One of the nicest things about ‘Kerblam!’ is the way it manages to find roles for everyone. While Graham is off mopping floors with Charlie, the Doctor and Ryan are busy in the packing room – Ryan’s uncanny dexterity explained away by nods to a previous job, in the episode’s I Have Dyspraxia moment. They also have time to raid an office or two; McTighe sensibly gives us two executive types, one more ostensibly dodgy than the other, but all roads lead to Rome, and both of them turn out to be trustworthy. Meanwhile, Yaz is paired with Lee Mack, who warns her not to touch the antique lamps. Mack plays an older, world-weary version of his Not Going Out persona, and it’s a shame that more isn’t done with him – his early death, too, comes as something of a surprise, although it’s hard not to burst into giggles when Yaz is seen walking down the empty aisles of the warehouse yelling “Dan! Dan! Dan!” like Alan Partridge. But if this is the first week that Team TARDIS feels like a name that actually fits, it’s the guest stars that shine – particularly Julie Hesmondhalgh, brilliantly warm as an out-of-her-depth head of HR who nonetheless feels, at times, like she could secretly be a criminal mastermind, blustering and heartfelt and acting just about everybody else off the screen.

There’s nothing particularly world changing about this week. It starts with unexplained mysteries, ends with a bomb in a hangar, and mines enough reserves from the sinister robots cliché to last us until 2020. But there are plenty of things we could say about the people I spoke to last night who said that, for the first time this year, they were watching something that “felt like proper Doctor Who“. I’m not really sure where you go from that – whether that’s an unfair assessment, or an indication of a general drop in quality, this episode a blip on an otherwise uninterrupted downward trajectory, rather like Sick Boy’s assessment of The Name Of The Rose. If you’re a regular here you know my feelings on this year and we won’t have that conversation again, at least not for another week or so.

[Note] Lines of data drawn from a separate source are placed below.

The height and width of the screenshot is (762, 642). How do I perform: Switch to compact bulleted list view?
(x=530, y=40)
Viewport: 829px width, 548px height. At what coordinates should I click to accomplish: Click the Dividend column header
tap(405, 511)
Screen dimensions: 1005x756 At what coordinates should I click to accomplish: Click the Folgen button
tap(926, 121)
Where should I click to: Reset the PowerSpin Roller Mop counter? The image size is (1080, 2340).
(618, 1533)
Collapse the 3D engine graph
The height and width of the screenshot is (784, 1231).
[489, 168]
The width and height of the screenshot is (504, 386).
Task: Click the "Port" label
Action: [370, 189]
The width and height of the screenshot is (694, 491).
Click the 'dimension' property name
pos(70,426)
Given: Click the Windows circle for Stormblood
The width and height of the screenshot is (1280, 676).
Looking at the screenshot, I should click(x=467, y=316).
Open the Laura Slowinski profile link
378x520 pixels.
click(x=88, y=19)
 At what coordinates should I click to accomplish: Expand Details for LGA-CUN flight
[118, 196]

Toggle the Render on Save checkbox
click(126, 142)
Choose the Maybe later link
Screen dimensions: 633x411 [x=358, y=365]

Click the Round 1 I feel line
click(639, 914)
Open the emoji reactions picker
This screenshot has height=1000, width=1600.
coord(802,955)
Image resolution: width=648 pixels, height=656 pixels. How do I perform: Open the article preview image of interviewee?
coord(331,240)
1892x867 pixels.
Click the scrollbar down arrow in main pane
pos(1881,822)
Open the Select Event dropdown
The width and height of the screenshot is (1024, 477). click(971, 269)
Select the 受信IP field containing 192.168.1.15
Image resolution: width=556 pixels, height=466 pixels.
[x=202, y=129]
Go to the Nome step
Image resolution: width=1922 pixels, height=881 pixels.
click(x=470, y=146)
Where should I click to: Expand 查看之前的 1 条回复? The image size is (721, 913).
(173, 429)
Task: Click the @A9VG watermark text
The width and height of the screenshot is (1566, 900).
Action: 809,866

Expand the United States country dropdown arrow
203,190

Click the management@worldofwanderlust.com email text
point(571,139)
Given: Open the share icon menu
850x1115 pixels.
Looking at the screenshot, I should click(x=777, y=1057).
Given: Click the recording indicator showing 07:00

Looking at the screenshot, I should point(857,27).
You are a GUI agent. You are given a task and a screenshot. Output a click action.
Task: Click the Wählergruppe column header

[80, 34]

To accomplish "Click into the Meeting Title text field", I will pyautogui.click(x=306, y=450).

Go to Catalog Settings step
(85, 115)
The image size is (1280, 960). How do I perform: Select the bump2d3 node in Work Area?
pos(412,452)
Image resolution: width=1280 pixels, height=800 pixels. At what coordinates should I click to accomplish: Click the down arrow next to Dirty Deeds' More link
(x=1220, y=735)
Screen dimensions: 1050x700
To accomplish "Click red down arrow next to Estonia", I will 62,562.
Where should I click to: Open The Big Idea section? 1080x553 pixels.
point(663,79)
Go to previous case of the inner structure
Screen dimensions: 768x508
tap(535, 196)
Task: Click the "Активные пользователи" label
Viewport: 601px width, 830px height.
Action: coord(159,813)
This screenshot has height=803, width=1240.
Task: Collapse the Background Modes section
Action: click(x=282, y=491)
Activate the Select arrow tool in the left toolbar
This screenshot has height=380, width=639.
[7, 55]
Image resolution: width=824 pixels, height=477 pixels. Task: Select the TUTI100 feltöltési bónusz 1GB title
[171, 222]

Still, none of that matters for the moment. ‘Kerblam!’ is ridiculous fun in the best sense of the word. Like many stories in the canon it is strongest when it is being deliberately silly – whether it’s the Doctor trying to talk a drone out of an existential crisis, or Ryan, Yaz and Charlie’s video game inspired descent through dispatch, easily the biggest laugh Doctor Who has given us in a long time. It is punchy, aesthetically pleasing television, delivered with the same panache, efficiency and attention to detail as a parcel from Kerblam itself. Just don’t touch the bubble wrap.